DATA ENTRIES:

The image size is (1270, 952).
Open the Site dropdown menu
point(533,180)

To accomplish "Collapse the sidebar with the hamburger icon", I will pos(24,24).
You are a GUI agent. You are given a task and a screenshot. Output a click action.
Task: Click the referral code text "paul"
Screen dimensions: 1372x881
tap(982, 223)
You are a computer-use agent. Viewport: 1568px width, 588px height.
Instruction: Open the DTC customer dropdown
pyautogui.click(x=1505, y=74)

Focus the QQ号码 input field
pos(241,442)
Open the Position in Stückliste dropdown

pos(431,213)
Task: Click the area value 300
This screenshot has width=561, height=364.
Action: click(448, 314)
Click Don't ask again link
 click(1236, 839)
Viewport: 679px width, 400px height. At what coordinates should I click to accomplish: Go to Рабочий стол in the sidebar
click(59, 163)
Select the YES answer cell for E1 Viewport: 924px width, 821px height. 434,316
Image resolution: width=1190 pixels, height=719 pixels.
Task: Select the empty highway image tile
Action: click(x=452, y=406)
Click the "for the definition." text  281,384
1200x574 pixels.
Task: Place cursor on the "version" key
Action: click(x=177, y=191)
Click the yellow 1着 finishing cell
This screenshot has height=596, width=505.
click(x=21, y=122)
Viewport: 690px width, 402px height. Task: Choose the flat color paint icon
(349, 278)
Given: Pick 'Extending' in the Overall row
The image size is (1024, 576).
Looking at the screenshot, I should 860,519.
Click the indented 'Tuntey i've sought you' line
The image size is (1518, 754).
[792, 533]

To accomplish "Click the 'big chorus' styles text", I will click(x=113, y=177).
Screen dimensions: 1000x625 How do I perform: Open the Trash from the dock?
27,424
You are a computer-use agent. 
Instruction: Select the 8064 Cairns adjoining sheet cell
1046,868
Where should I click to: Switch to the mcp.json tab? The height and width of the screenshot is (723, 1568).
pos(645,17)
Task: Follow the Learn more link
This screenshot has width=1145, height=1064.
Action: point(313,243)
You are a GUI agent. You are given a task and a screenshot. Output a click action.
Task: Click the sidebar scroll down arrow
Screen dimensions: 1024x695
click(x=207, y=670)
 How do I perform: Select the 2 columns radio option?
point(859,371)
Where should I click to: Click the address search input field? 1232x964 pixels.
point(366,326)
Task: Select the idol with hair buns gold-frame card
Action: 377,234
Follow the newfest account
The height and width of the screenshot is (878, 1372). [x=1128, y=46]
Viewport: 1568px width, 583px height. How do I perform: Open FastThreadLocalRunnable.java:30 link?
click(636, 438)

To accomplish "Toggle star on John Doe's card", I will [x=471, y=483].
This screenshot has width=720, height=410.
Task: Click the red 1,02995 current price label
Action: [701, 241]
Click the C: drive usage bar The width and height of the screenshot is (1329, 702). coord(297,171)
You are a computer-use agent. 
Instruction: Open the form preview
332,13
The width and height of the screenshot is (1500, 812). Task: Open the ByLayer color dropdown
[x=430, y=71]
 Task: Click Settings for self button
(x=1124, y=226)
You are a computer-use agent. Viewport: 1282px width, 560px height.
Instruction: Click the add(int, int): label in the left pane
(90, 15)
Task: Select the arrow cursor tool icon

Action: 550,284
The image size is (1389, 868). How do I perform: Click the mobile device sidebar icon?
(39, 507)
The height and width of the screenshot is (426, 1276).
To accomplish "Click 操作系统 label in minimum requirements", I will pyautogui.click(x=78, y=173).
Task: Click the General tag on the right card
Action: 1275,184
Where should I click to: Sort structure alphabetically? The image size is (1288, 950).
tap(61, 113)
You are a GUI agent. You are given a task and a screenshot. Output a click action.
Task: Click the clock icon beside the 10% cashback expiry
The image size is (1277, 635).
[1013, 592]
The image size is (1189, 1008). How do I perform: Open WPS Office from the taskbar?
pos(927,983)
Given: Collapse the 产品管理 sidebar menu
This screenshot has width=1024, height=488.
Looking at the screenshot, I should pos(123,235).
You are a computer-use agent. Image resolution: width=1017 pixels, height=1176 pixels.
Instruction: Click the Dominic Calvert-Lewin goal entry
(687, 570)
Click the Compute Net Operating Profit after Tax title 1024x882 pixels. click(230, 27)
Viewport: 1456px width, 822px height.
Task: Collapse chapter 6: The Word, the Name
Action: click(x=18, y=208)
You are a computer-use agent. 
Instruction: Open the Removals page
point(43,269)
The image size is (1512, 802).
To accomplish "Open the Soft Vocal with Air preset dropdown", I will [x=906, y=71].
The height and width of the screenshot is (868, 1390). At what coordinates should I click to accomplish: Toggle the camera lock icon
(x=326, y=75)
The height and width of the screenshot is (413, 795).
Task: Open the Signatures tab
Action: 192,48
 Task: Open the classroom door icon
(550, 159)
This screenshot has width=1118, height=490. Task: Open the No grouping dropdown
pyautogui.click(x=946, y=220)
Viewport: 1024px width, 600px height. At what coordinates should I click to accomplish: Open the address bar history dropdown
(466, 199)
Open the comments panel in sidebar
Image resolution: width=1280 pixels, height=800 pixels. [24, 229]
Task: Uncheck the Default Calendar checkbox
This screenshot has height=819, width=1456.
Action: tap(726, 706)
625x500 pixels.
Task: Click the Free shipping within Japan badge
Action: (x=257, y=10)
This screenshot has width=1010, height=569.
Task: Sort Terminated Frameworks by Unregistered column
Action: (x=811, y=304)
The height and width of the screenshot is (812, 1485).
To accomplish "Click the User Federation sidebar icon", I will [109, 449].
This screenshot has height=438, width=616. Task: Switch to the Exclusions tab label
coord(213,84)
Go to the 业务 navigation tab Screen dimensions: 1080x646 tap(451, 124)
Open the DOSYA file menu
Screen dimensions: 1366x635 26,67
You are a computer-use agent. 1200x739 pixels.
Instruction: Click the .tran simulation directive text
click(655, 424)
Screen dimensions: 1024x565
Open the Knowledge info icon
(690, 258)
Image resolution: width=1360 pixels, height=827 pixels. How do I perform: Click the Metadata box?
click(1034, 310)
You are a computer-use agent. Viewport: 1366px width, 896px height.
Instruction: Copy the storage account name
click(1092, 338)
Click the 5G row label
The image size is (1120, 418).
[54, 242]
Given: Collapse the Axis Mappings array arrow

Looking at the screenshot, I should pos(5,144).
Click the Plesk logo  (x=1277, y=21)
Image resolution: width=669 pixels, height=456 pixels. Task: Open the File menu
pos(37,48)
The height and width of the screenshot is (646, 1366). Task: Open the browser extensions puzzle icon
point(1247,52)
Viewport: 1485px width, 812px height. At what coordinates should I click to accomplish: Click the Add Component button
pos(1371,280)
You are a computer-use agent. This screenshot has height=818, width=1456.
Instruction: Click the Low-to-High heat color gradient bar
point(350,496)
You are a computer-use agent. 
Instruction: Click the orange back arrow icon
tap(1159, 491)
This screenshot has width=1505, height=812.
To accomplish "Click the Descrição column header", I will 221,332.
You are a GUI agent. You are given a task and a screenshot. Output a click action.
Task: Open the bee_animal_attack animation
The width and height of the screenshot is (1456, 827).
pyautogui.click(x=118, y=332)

EXERCISE DESCRIPTION:
Repeat all of the records above line for line, without changing anything.

RESULT OF THE EXERCISE:
The image size is (1270, 952).
Open the Site dropdown menu
point(533,180)

To accomplish "Collapse the sidebar with the hamburger icon", I will pos(24,24).
You are a GUI agent. You are given a task and a screenshot. Output a click action.
Task: Click the referral code text "paul"
Screen dimensions: 1372x881
tap(982, 223)
You are a computer-use agent. Viewport: 1568px width, 588px height.
Instruction: Open the DTC customer dropdown
pyautogui.click(x=1505, y=74)

Focus the QQ号码 input field
pos(241,442)
Open the Position in Stückliste dropdown

pos(431,213)
Task: Click the area value 300
This screenshot has width=561, height=364.
Action: click(448, 314)
Click Don't ask again link
 click(1236, 839)
Viewport: 679px width, 400px height. At what coordinates should I click to accomplish: Go to Рабочий стол in the sidebar
click(59, 163)
Select the YES answer cell for E1 Viewport: 924px width, 821px height. 434,316
Image resolution: width=1190 pixels, height=719 pixels.
Task: Select the empty highway image tile
Action: click(x=452, y=406)
Click the "for the definition." text  281,384
1200x574 pixels.
Task: Place cursor on the "version" key
Action: click(x=177, y=191)
Click the yellow 1着 finishing cell
This screenshot has height=596, width=505.
click(x=21, y=122)
Viewport: 690px width, 402px height. Task: Choose the flat color paint icon
(349, 278)
Given: Pick 'Extending' in the Overall row
The image size is (1024, 576).
Looking at the screenshot, I should 860,519.
Click the indented 'Tuntey i've sought you' line
The image size is (1518, 754).
[792, 533]

To accomplish "Click the 'big chorus' styles text", I will click(x=113, y=177).
Screen dimensions: 1000x625 How do I perform: Open the Trash from the dock?
27,424
You are a computer-use agent. 
Instruction: Select the 8064 Cairns adjoining sheet cell
1046,868
Where should I click to: Switch to the mcp.json tab? The height and width of the screenshot is (723, 1568).
pos(645,17)
Task: Follow the Learn more link
This screenshot has width=1145, height=1064.
Action: point(313,243)
You are a GUI agent. You are given a task and a screenshot. Output a click action.
Task: Click the sidebar scroll down arrow
Screen dimensions: 1024x695
click(x=207, y=670)
 How do I perform: Select the 2 columns radio option?
point(859,371)
Where should I click to: Click the address search input field? 1232x964 pixels.
point(366,326)
Task: Select the idol with hair buns gold-frame card
Action: 377,234
Follow the newfest account
The height and width of the screenshot is (878, 1372). [x=1128, y=46]
Viewport: 1568px width, 583px height. How do I perform: Open FastThreadLocalRunnable.java:30 link?
click(636, 438)

To accomplish "Toggle star on John Doe's card", I will [x=471, y=483].
This screenshot has width=720, height=410.
Task: Click the red 1,02995 current price label
Action: [701, 241]
Click the C: drive usage bar The width and height of the screenshot is (1329, 702). coord(297,171)
You are a computer-use agent. 
Instruction: Open the form preview
332,13
The width and height of the screenshot is (1500, 812). Task: Open the ByLayer color dropdown
[x=430, y=71]
 Task: Click Settings for self button
(x=1124, y=226)
You are a computer-use agent. Viewport: 1282px width, 560px height.
Instruction: Click the add(int, int): label in the left pane
(90, 15)
Task: Select the arrow cursor tool icon

Action: 550,284
The image size is (1389, 868). How do I perform: Click the mobile device sidebar icon?
(39, 507)
The height and width of the screenshot is (426, 1276).
To accomplish "Click 操作系统 label in minimum requirements", I will pyautogui.click(x=78, y=173).
Task: Click the General tag on the right card
Action: 1275,184
Where should I click to: Sort structure alphabetically? The image size is (1288, 950).
tap(61, 113)
You are a GUI agent. You are given a task and a screenshot. Output a click action.
Task: Click the clock icon beside the 10% cashback expiry
The image size is (1277, 635).
[1013, 592]
The image size is (1189, 1008). How do I perform: Open WPS Office from the taskbar?
pos(927,983)
Given: Collapse the 产品管理 sidebar menu
This screenshot has width=1024, height=488.
Looking at the screenshot, I should pos(123,235).
You are a computer-use agent. Image resolution: width=1017 pixels, height=1176 pixels.
Instruction: Click the Dominic Calvert-Lewin goal entry
(687, 570)
Click the Compute Net Operating Profit after Tax title 1024x882 pixels. click(230, 27)
Viewport: 1456px width, 822px height.
Task: Collapse chapter 6: The Word, the Name
Action: click(x=18, y=208)
You are a computer-use agent. 
Instruction: Open the Removals page
point(43,269)
The image size is (1512, 802).
To accomplish "Open the Soft Vocal with Air preset dropdown", I will [x=906, y=71].
The height and width of the screenshot is (868, 1390). At what coordinates should I click to accomplish: Toggle the camera lock icon
(x=326, y=75)
The height and width of the screenshot is (413, 795).
Task: Open the Signatures tab
Action: 192,48
 Task: Open the classroom door icon
(550, 159)
This screenshot has width=1118, height=490. Task: Open the No grouping dropdown
pyautogui.click(x=946, y=220)
Viewport: 1024px width, 600px height. At what coordinates should I click to accomplish: Open the address bar history dropdown
(466, 199)
Open the comments panel in sidebar
Image resolution: width=1280 pixels, height=800 pixels. [24, 229]
Task: Uncheck the Default Calendar checkbox
This screenshot has height=819, width=1456.
Action: tap(726, 706)
625x500 pixels.
Task: Click the Free shipping within Japan badge
Action: (x=257, y=10)
This screenshot has width=1010, height=569.
Task: Sort Terminated Frameworks by Unregistered column
Action: (x=811, y=304)
The height and width of the screenshot is (812, 1485).
To accomplish "Click the User Federation sidebar icon", I will [109, 449].
This screenshot has height=438, width=616. Task: Switch to the Exclusions tab label
coord(213,84)
Go to the 业务 navigation tab Screen dimensions: 1080x646 tap(451, 124)
Open the DOSYA file menu
Screen dimensions: 1366x635 26,67
You are a computer-use agent. 1200x739 pixels.
Instruction: Click the .tran simulation directive text
click(655, 424)
Screen dimensions: 1024x565
Open the Knowledge info icon
(690, 258)
Image resolution: width=1360 pixels, height=827 pixels. How do I perform: Click the Metadata box?
click(1034, 310)
You are a computer-use agent. Viewport: 1366px width, 896px height.
Instruction: Copy the storage account name
click(1092, 338)
Click the 5G row label
The image size is (1120, 418).
[54, 242]
Given: Collapse the Axis Mappings array arrow

Looking at the screenshot, I should pos(5,144).
Click the Plesk logo  (x=1277, y=21)
Image resolution: width=669 pixels, height=456 pixels. Task: Open the File menu
pos(37,48)
The height and width of the screenshot is (646, 1366). Task: Open the browser extensions puzzle icon
point(1247,52)
Viewport: 1485px width, 812px height. At what coordinates should I click to accomplish: Click the Add Component button
pos(1371,280)
You are a computer-use agent. This screenshot has height=818, width=1456.
Instruction: Click the Low-to-High heat color gradient bar
point(350,496)
You are a computer-use agent. 
Instruction: Click the orange back arrow icon
tap(1159, 491)
This screenshot has width=1505, height=812.
To accomplish "Click the Descrição column header", I will 221,332.
You are a GUI agent. You are given a task and a screenshot. Output a click action.
Task: Open the bee_animal_attack animation
The width and height of the screenshot is (1456, 827).
pyautogui.click(x=118, y=332)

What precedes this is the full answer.